New Jersey Supreme Court

Decided: May 11, 1937.


On demurrer to information in the nature of a quo warranto.

For the relator, Jacob S. Karkus (Sam Weiss, of counsel).

For the respondent, James I. Bowers.

Before Brogan, Chief Justice, and Justices Trenchard and Parker.


[118 NJL Page 133]

The opinion of the court was delivered by

PARKER, J. Both parties claim the office of president of the council of the borough of Manville, Somerset county. The suit is by a claimant in his own right, as contemplated by section 4 of the Quo Warranto act. Comp. Stat. (at p. 4212).

Section 24 of the Borough act of 1897 (Pamph. L., p. 295; Comp. Stat., p. 237) provides, in substance, that the council shall elect their president at the annual meeting, and in case they fail to do so, the mayor shall appoint a member of the council as president, and that no confirmation by the council is necessary.

For the facts we turn to the information, the averments of which are of course admitted by the demurrer. It consists largely of extracts from the borough minutes, the correctness of which seems undenied. These indicate that the

[118 NJL Page 134]

organization or annual meeting took place on January 1, as required by statute; that the mayor, who presided, called for nominations for president of the council; that one Kraak was nominated, but that the nomination was not seconded. A few asterisks at this point in the information seem to indicate some discussion or action which we must assume to be irrelevant to the present inquiry; after which "the meeting was adjourned by Mayor Onka." The minutes of that meeting close at this point. There is no indication that the adjournment was to any stated time, or other than a general adjournment of the annual meeting.

The statute provides that the times and places (within the borough) of regular meetings shall be fixed by the council. What was done in this regard does not appear in the case; but the next minutes set out in the information begin: "January 12, 1937. The regular meeting of the Borough Council was held on the above mentioned date," &c. "Mayor Onka at this time stated that the Common Council failed at the organization meeting held on January 1st, 1937, to elect a president of the Common Council, and thereupon, under authority given him by the state law, he appointed Counc. John Mack as president of the common council for the year 1937." Councilman Polonko objected on the ground that the meeting of January 12th "was a continuation of the organization meeting, because a resolution was introduced and seconded and no vote was taken on same * * *." The minutes show a rather heated discussion, and the meeting appears to have broken up after a speech by the mayor.

Next, the minutes as quoted in the information show a special meeting January 14th, and a regular meeting January 26th, ordered continued until February 2d; but the next minutes are those of a meeting February 9th. At this meeting the council undertook to redraft the rules of order; the mayor ordered the meeting adjourned "for lack of quorum;" the council moved from the council chamber to borough hall, and in an apparently stormy session the council adopted new rules of order, calling this meeting "a continuation organization meeting," and respondent Polonko was nominated and

[118 NJL Page 135]

received a majority vote as president of the council. The information avers that Polonko is in possession of that office, and claims that Mack is entitled to it.

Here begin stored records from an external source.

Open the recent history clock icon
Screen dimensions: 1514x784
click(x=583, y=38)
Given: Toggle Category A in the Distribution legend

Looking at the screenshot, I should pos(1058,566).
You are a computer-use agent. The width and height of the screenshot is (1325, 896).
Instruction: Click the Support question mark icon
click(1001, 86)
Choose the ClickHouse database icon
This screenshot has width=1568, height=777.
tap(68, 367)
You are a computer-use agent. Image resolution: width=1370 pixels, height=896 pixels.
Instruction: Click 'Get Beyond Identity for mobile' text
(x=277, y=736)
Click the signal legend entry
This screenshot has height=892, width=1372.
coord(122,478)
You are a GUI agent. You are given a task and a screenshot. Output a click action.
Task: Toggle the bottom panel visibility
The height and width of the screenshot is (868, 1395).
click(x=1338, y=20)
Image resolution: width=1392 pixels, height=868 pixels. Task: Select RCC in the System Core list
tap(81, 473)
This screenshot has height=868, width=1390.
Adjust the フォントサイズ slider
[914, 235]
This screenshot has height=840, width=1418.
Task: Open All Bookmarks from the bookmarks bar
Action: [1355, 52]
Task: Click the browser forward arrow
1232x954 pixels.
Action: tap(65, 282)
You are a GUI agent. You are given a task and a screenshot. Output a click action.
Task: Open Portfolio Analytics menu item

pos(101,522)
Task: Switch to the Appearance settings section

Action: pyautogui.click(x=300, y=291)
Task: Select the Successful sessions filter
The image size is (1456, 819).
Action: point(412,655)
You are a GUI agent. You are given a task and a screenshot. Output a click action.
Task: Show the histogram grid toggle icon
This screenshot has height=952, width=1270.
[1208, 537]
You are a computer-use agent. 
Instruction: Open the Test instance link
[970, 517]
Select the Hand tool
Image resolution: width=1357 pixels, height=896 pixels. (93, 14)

We conclude that this claim is well founded. Assuming, but not deciding, that failing an election at the statutory organization meeting, such meeting may be adjourned to a stated time and the adjourned meeting rank as a continuation of the original meeting, which of course is the usual rule, we cannot discern any such adjournment indicated by the minutes, which there is no attempt to contradict, even if they are impeachable. The meeting of January 1st, adjourned, or broke up, without day, and consequently the statutory power of the council to elect a president lapsed, and vested in the mayor. It follows that his appointee, the relator, is entitled to the office, and judgment on the demurrer may be entered in his favor.